+++ AANGELEVERDE TEKST

Jeugdverhalen over joden (106)
Door Ewoud Sanders
Auteur: Jan Goeverneur (1809-1889)
Tussen grofweg 1830 en 1930 verschenen in Nederland enkele tientallen humoristisch bedoelde voordrachten, liedjes en gedichten over joodse personages. De mannen hebben er namen als Abraham Sjofel, Izak Poets, Leip de marskramer of Levie Brilleman. De vrouwen heten meestal Rachel(tje) of Saar(tje). Geregeld lees je er woorden en uitdrukkingen die als typisch joods werden beschouwd, zoals sjacheren en mazzel. Ook de joodse zegenwens blijf gezond of dat je gezond mag blijven kom je er vaak in tegen, waarbij de spelling soms is aangepast tot bhlijf gezhond – een fonetische weergave van de joodse uitspraak van het Nederlands. Boven de komisch bedoelde voordrachten stond vaak als regieaanwijzing dat ze in het ‘Joodsche dialect’ of met ‘Joodsche tongval’ moesten worden voorgedragen.

++++++
+++ BESCHIKBARE GEGEVENS

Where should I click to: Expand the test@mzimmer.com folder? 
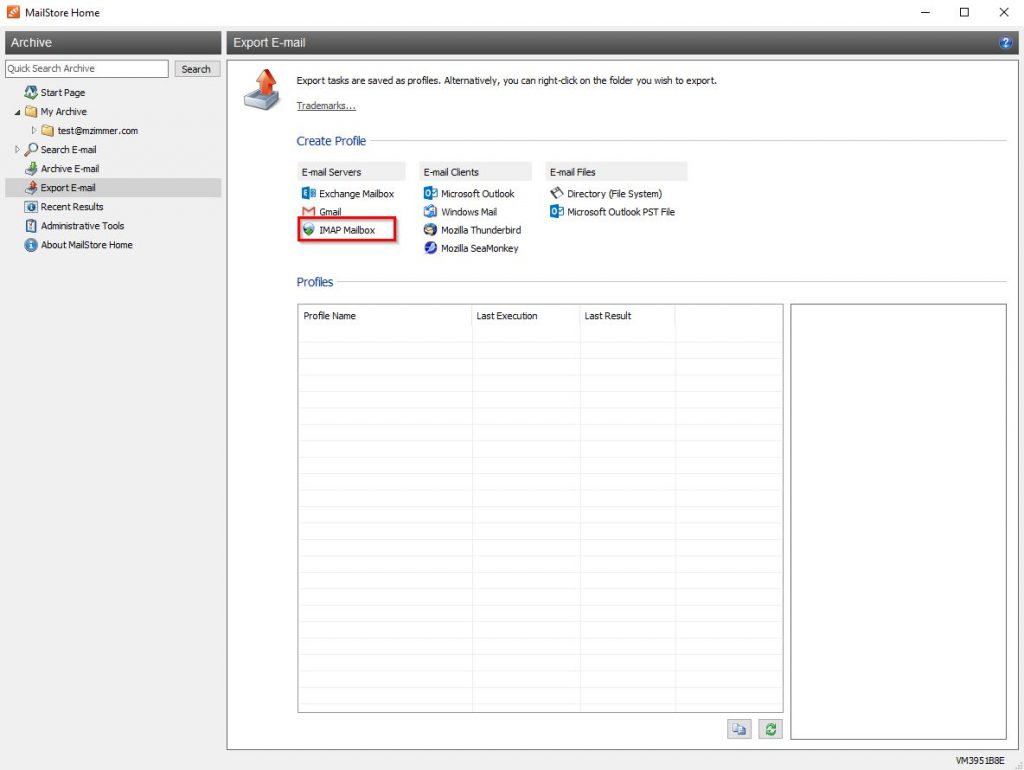(x=34, y=131)
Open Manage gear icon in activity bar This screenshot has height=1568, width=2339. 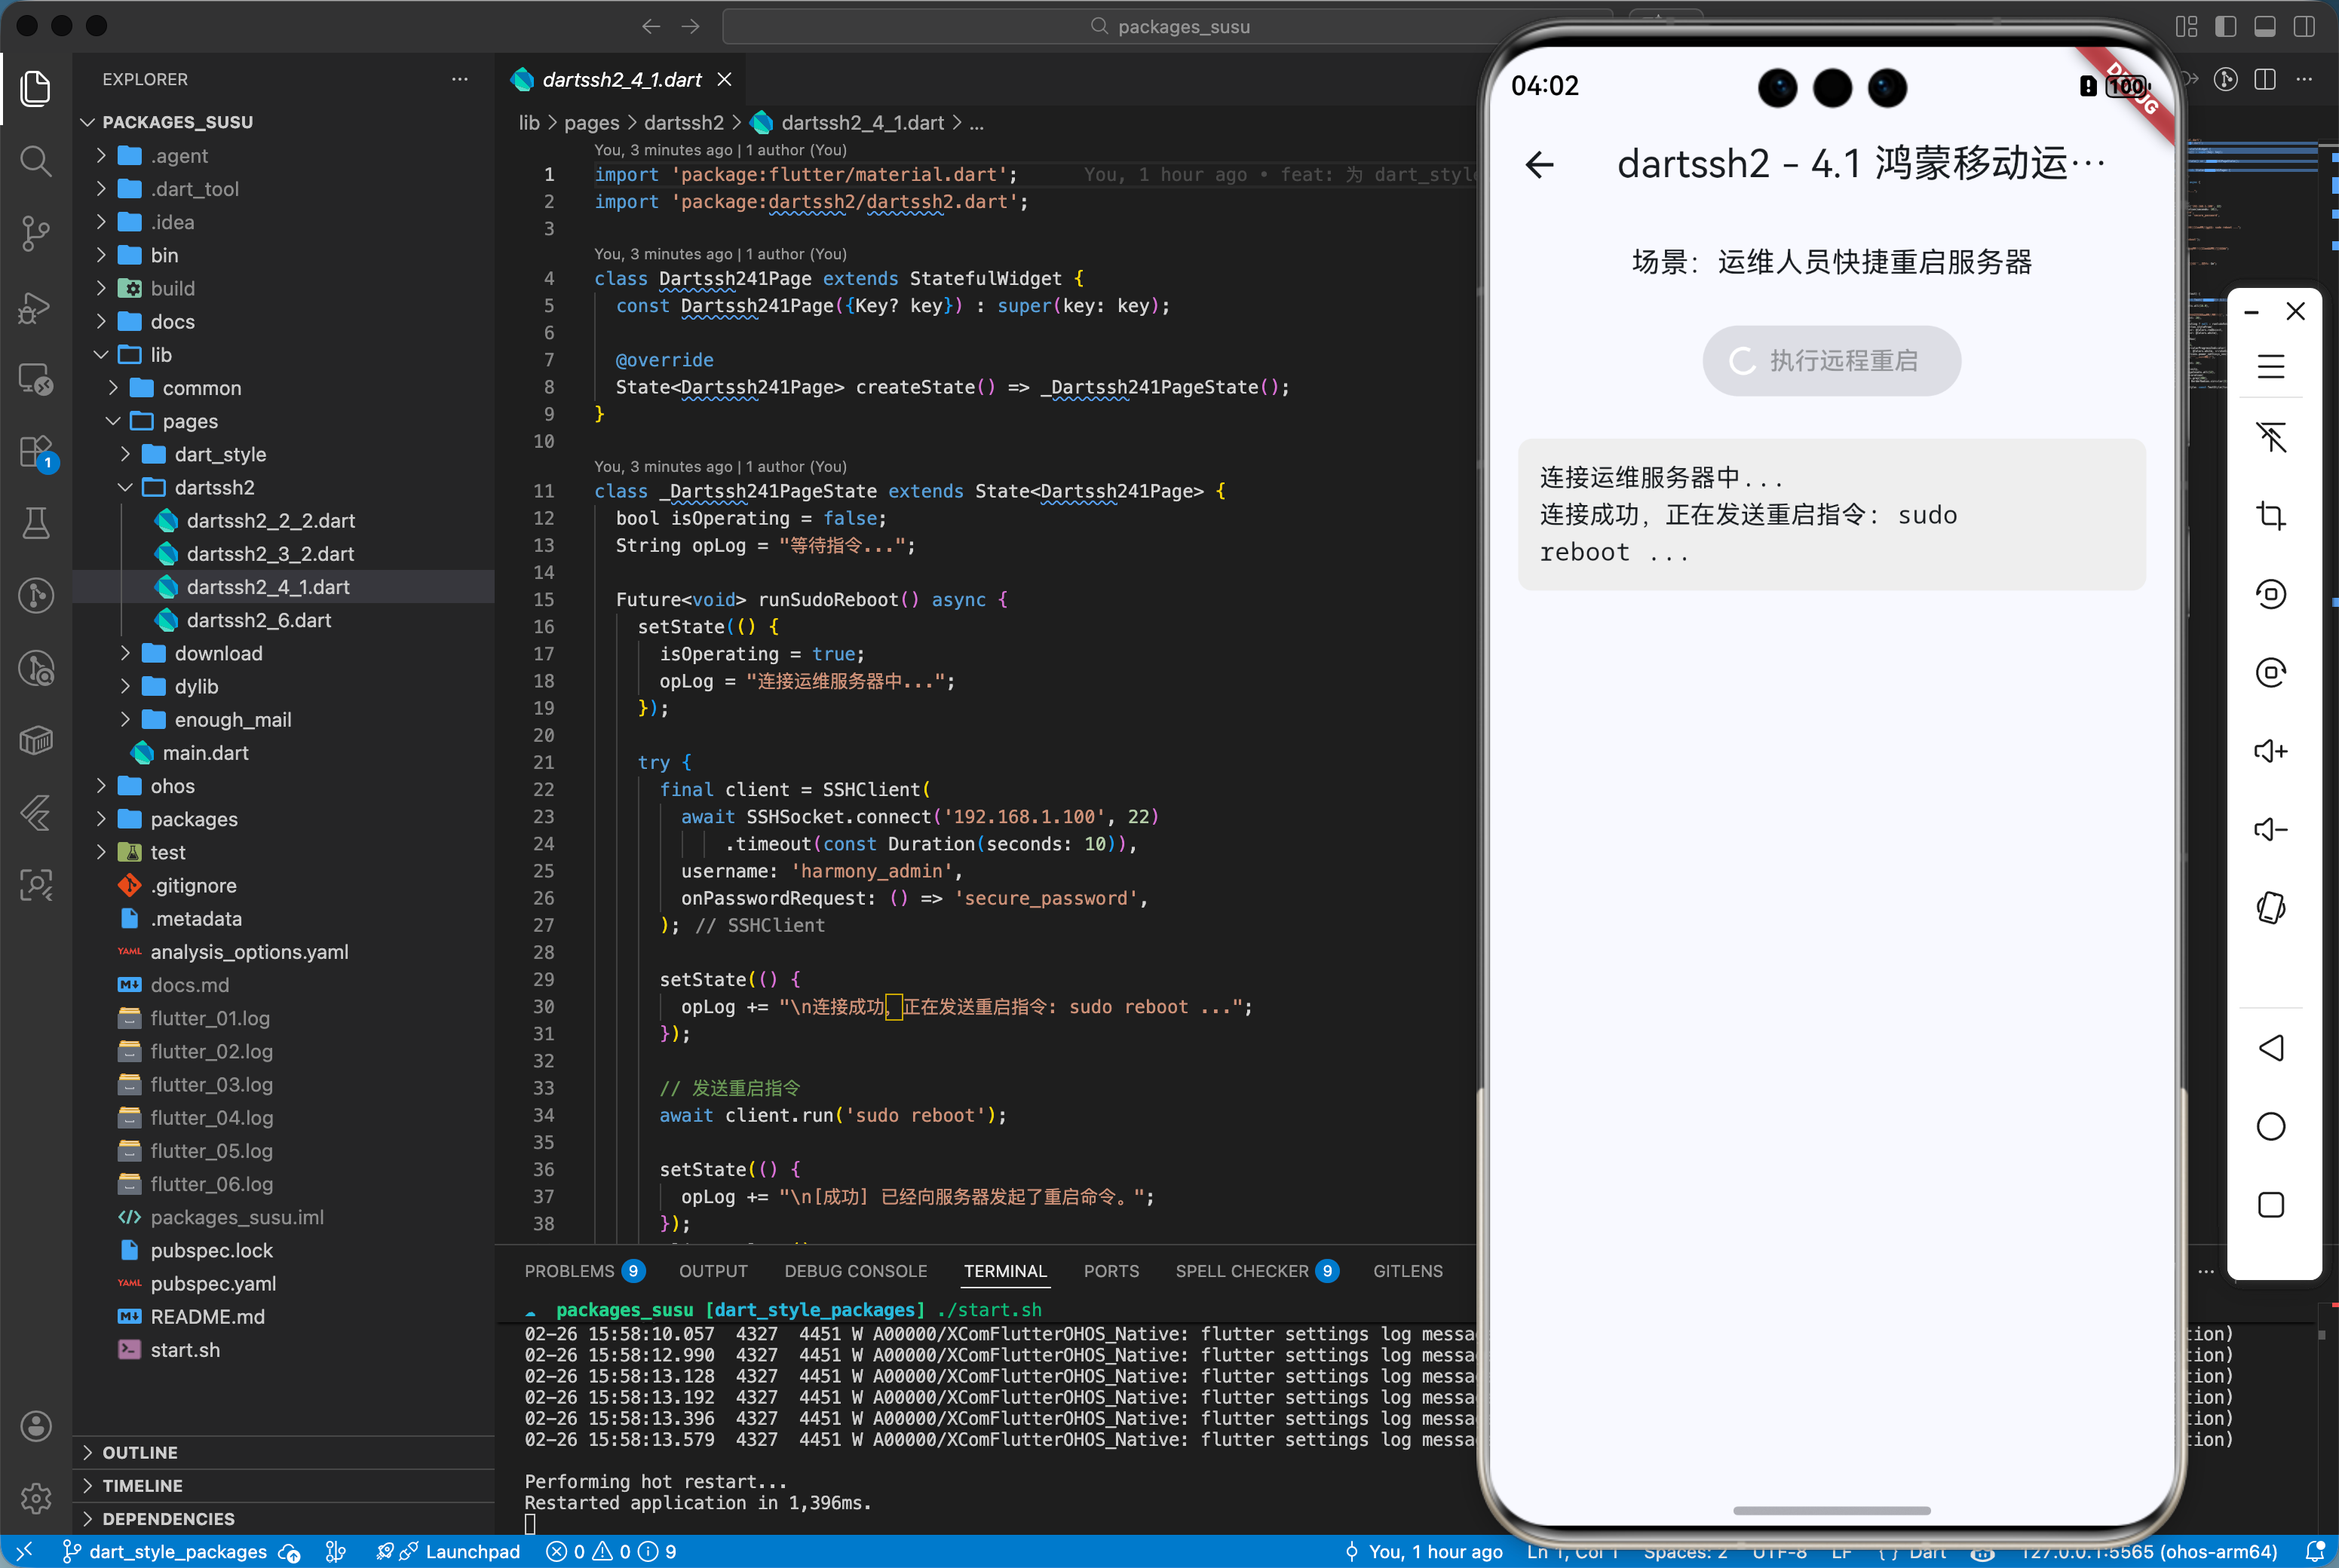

++++++

OPDRACHTEN.
**a.** Welke namen van mannelijke personages noemt de tekst over joodse figuren in humoristische voordrachten? Geef ze allemaal.
**b.** Pak de tekst over joodse figuren in humoristische voordrachten weer op na de laatste zin en schrijf hem verder.
De gegevens zijn hier niet nodig.

VERWACHTE ANTWOORDEN.
**a.** Abraham Sjofel, Izak Poets, Leip de marskramer en Levie Brilleman.

**b.**
Hoe vaak dergelijke teksten werden voorgedragen en hoe ze in de loop van de tijd door het publiek werden ontvangen, daarover is vrijwel niets bekend. Een van de weinige uitzonderingen is het gedicht ‘Leips natuurbeschouwing’ van Jan Goeverneur.
Goeverneur behoort tot de bekendste en productiefste schrijvers uit de 19de eeuw. Hij publiceerde ruim vijfhonderd titels in proza en rijm, vooral voor de jeugd. De Arnhemsche Courant noemde hem in 1889 ‘de opgewektste en vroolijkste onzer dichters (…) wiens verzen nog leven in de herinnering der ouderen en nog met genot gelezen en geleerd worden door de jeugd’.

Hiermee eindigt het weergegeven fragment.